화학공학소재연구정보센터
Journal of Chemical Physics, Vol.116, No.18, 7806-7813, 2002
Improving "difficult" reaction barriers with self-interaction corrected density functional theory
We examined 11 difficult reactions with self-interaction corrected density (SIC) functional theory. The data set includes dissociation of radicals into symmetric fragments (H-2(+)-->H+H+, He-2(+)-->He+He+), radical hydrogen abstraction (H+H-2-->H-2+H, H+HCl-->H-2+Cl, H+N2H2-->N2H+H-2, CH3+H-2-->CH4+H), proton transfer [HC(OH)CHC(O)H-->HC(O)CHC(OH)H], S(N)2 halogen exchange (X-+CH3X-->CH3X+X-, X=F,Cl,Br), and closed-shell unimolecular dissociation of tetrasine (C2N4H2-->N-2+2HCN). Calculated self-interaction energies cancel, almost identically, for the reaction energies (DeltaE(R)), so that SIC functionals do not lead to a systematic improvement in DeltaE(R). Self-interaction correction increases for reaction transition structures, leading to higher calculated activation barriers (DeltaE(not equal)).
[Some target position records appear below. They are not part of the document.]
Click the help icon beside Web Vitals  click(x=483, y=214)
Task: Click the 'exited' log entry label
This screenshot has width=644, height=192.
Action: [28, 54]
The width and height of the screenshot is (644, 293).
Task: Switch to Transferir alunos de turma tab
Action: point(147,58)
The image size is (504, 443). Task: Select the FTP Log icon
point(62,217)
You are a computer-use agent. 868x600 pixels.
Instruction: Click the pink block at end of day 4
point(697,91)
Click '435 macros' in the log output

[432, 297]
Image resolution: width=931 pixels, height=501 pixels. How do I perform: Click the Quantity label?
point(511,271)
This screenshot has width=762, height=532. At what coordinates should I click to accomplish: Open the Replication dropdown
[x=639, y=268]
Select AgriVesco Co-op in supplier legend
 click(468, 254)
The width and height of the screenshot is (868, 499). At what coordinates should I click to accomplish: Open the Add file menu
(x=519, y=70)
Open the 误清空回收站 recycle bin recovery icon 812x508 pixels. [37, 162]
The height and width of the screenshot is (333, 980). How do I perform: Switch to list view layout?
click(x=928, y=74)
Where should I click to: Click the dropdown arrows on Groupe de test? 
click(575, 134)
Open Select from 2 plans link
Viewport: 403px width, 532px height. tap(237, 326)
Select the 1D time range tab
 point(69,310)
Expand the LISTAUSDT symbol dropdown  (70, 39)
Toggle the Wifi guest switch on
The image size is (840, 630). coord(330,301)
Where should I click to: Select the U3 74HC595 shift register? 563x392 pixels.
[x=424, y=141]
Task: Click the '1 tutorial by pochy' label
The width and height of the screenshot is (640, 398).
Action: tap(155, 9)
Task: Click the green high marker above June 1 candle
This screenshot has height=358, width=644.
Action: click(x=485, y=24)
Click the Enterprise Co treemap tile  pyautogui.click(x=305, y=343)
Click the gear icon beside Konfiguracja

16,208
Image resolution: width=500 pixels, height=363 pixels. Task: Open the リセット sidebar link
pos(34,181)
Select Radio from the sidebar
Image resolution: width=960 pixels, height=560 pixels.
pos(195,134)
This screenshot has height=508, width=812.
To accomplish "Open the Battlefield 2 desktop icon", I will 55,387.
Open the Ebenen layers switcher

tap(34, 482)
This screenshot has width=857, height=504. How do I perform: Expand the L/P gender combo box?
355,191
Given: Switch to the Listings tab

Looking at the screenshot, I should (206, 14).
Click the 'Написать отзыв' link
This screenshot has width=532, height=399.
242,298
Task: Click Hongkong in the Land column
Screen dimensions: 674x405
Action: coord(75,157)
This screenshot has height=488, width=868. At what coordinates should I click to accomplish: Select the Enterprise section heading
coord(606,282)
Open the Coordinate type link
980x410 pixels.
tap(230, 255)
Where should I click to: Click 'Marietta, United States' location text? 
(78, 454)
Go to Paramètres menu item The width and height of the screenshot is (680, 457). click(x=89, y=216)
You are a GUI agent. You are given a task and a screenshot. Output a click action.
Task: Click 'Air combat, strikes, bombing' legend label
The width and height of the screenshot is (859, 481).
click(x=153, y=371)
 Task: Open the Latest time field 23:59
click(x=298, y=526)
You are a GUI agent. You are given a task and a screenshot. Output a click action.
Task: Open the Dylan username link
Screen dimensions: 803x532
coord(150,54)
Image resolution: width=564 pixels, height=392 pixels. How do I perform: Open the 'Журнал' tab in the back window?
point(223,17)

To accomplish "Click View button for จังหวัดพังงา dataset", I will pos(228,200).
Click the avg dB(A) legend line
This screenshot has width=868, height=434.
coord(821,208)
The average absolute deviation in DeltaE(not equal), from ab initio and experimental barriers, is reduced from 14 kcal/mol for Vosko-Wilk-Nusair (VWN) or 12 kcal/mol for revised Perdew-Burke-Ernzerhof (revPBE) functionals to 5.4 (SIC-VWN) or 3.4 (SIC-revPBE) kcal/mol. Reorganization of the electron density, due to removal of self-interaction, appears to be important. When SIC is included as a perturbation, using self-consistent densities of the parent functional, the average absolute deviations for the barriers increase to 7.5 (VWN+SIC) or 5.3 (revPBE+SIC) kcal/mol. Gradient-corrected functionals (revPBE, BP86) reduce the magnitude of the total self-interaction correction, by improving the description of the core orbitals. For the valence orbitals, both the magnitudes of the self-interaction corrections, and their change between reagents and transition structures, are similar for VWN local density approximation, and generalized gradient approximation functionals. Reducing the magnitude of the self-interaction energy for valence electrons thus appears to be a promising direction for the development of chemically accurate exchange-correlation functionals.